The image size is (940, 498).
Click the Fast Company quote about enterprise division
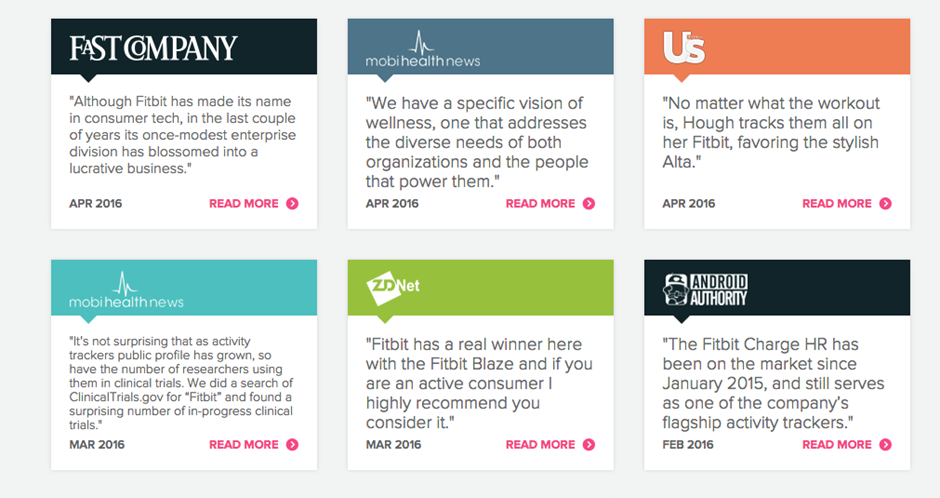point(180,135)
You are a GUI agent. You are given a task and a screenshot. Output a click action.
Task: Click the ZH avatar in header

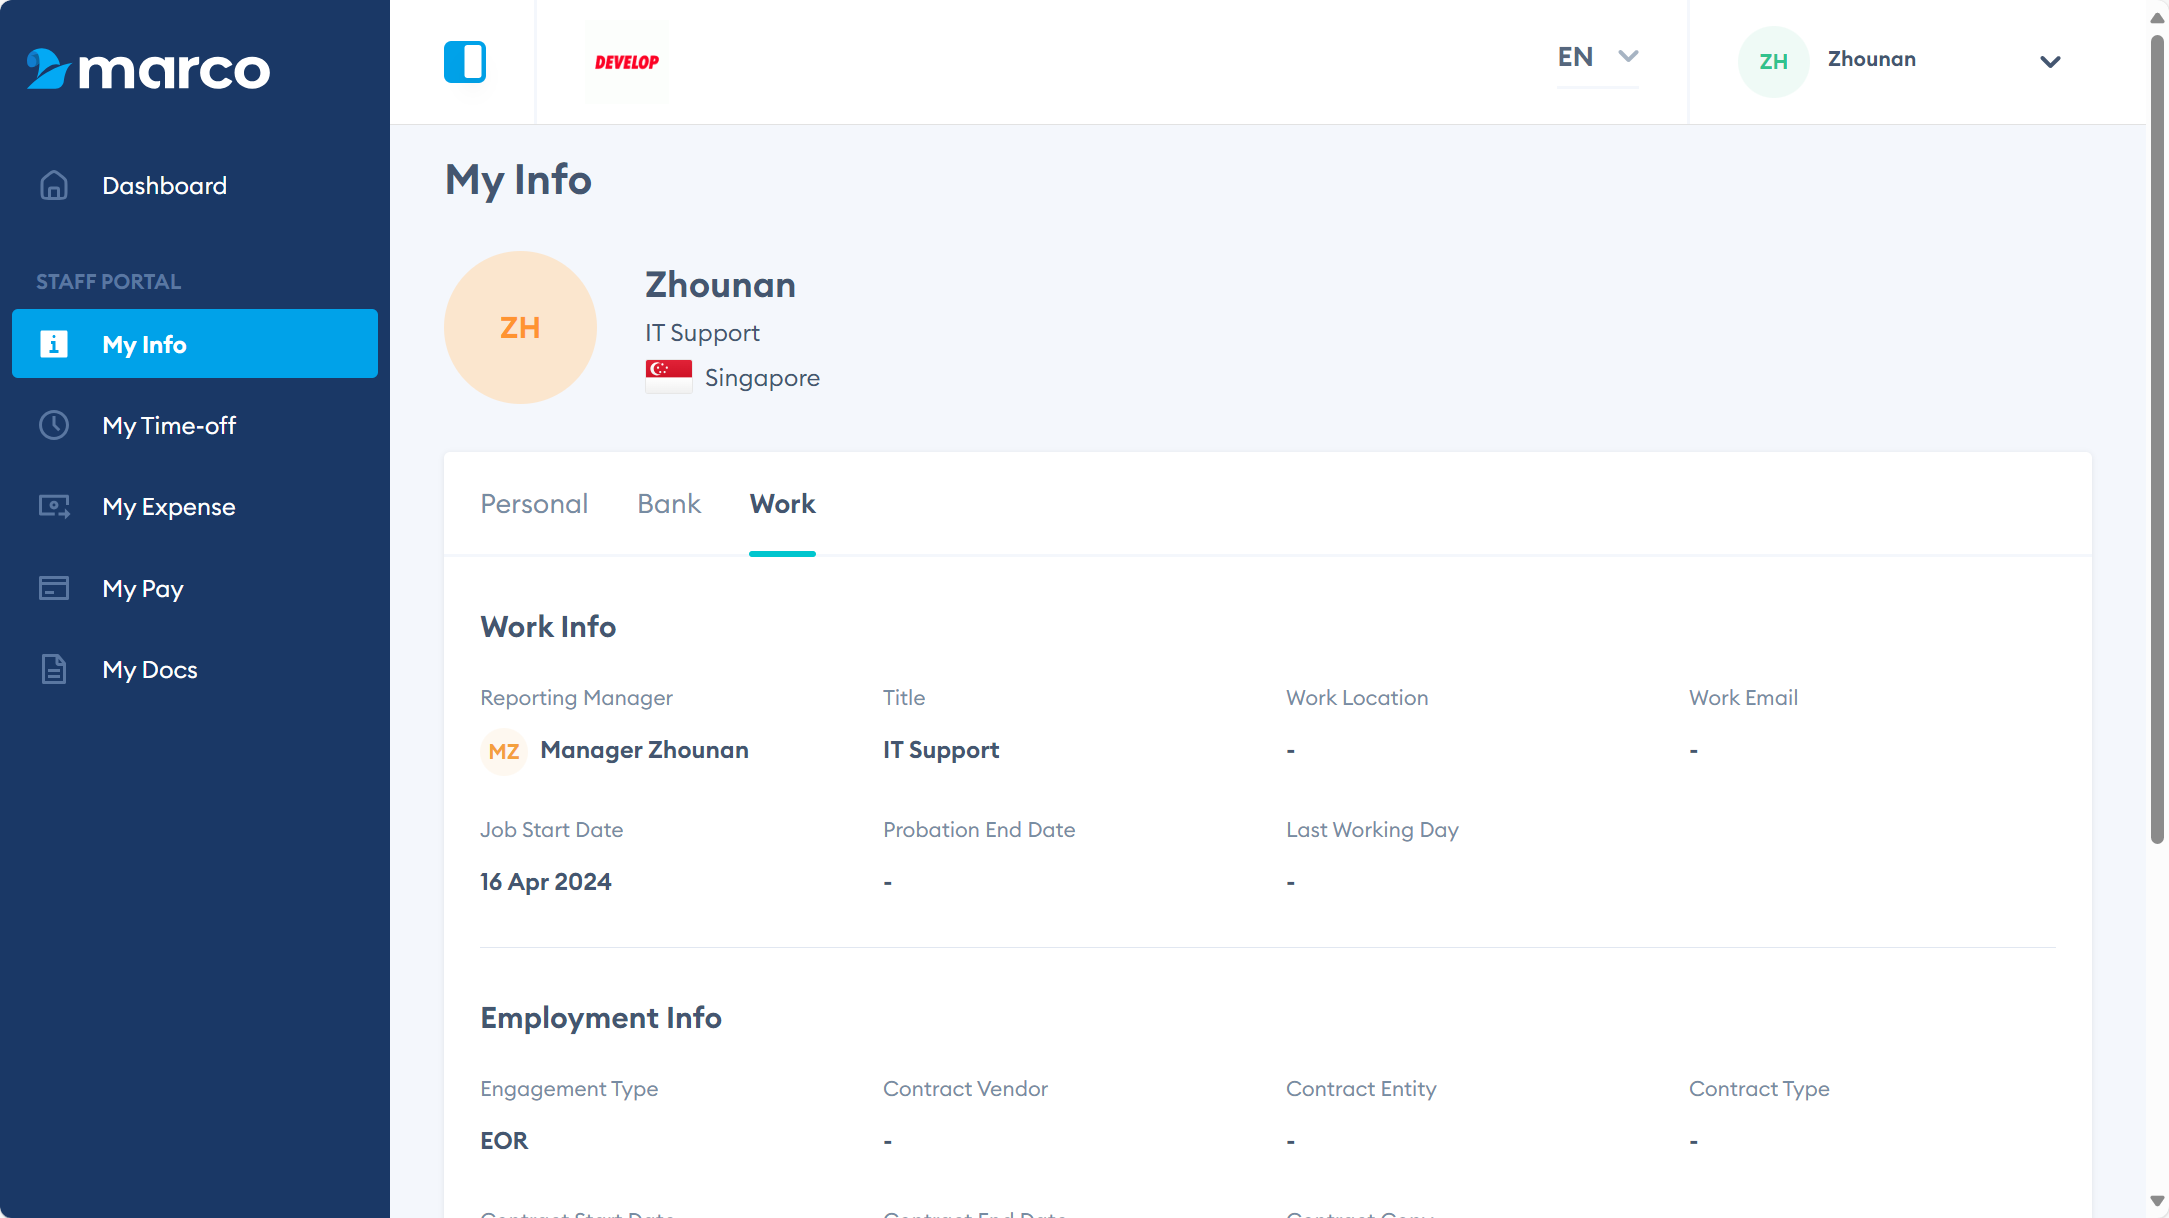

-*-*-

→ Task directions: In your copy of the records above, include every line exactly but no pictures.

→ Result of this task:
The image size is (940, 498).
Click the Fast Company quote about enterprise division
point(180,135)
You are a GUI agent. You are given a task and a screenshot. Output a click action.
Task: Click the ZH avatar in header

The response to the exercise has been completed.